Only 14.6% of all ethereum nodes have upgraded to the latest version despite there being only one week to go until ethereum’s Constantinople upgrade.
314 nodes have upgraded to the Geth fork Clients of 1.8.20 or above, accounting for 4% of all 7856 eth nodes. While 833 Parity Clients have upgraded to version 2.1.10 or above.
“Rinkeby Ethereum testnet successfully forked over to Constantinople! All signers, bootnodes, faucet online and working well. Clean split between new and non-upgraded nodes (please update!).”
On January 16th new protocol rules will kick-in, making old nodes no longer able to function. That’s due to a number of consensus changes, with the primary one being an issuance reduction from 3 eth per block to 2.
The changes are not controversial. They were made after much debate, including with miners, thus there is general consensus among all network participants.

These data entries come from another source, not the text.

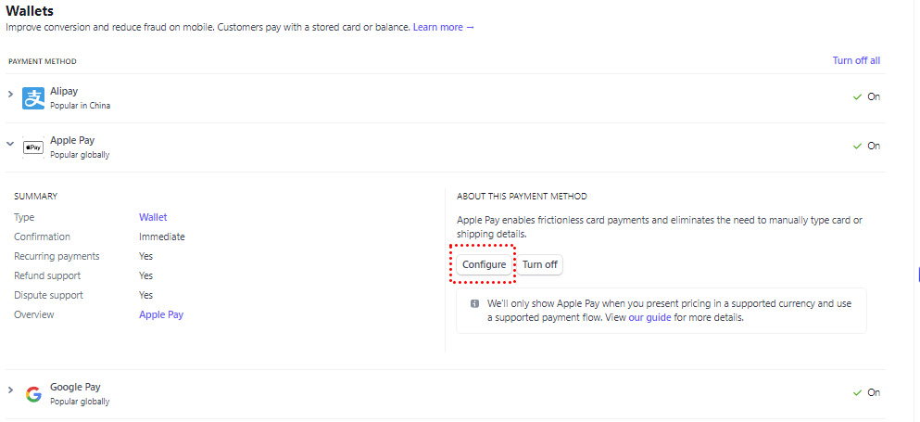Follow the our guide link
The height and width of the screenshot is (422, 920).
[x=649, y=317]
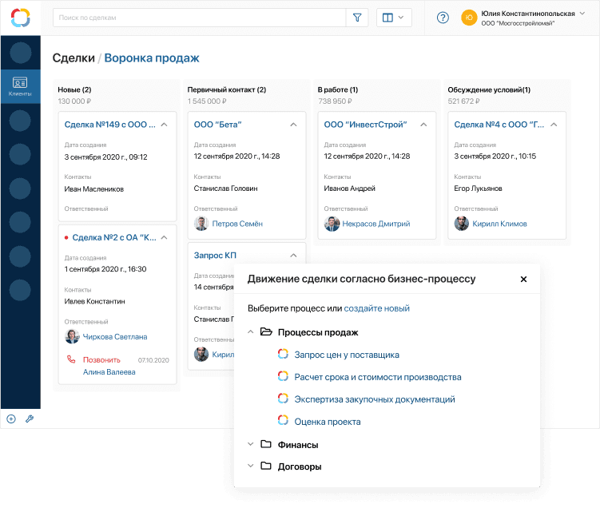This screenshot has height=508, width=600.
Task: Open the Юлия Константинопольская user menu
Action: [527, 18]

If all goes well, then ordinary users and upgraded nodes won’t see any difference. It will be as if nothing has happened with the changes sort of automatically kicking in. Older nodes, however, won’t be able to see the new blocks.
You won’t need to do anything if you don’t run a node. As long as you hold the private key, or a custodian like an exchange does so, then you won’t notice anything.
Neither will miners at a technical level, but financially they’ll get less eth per block. For devs there’s some new features that increase gas efficiency and some smart contracts aspects.
There won’t be any airdrop, fortunately or unfortunately. A new eth classic squared coin is unlikely to come into existence. With eth’s difficulty changing by the block, however, some kid may well keep the old chain running to do whatever he/she wants with it.
Why not, freedom reigns here but considering it would have higher inflation, no one would care. The kid therefore might find it a lot more convenient to get his own blockchain on Truffle.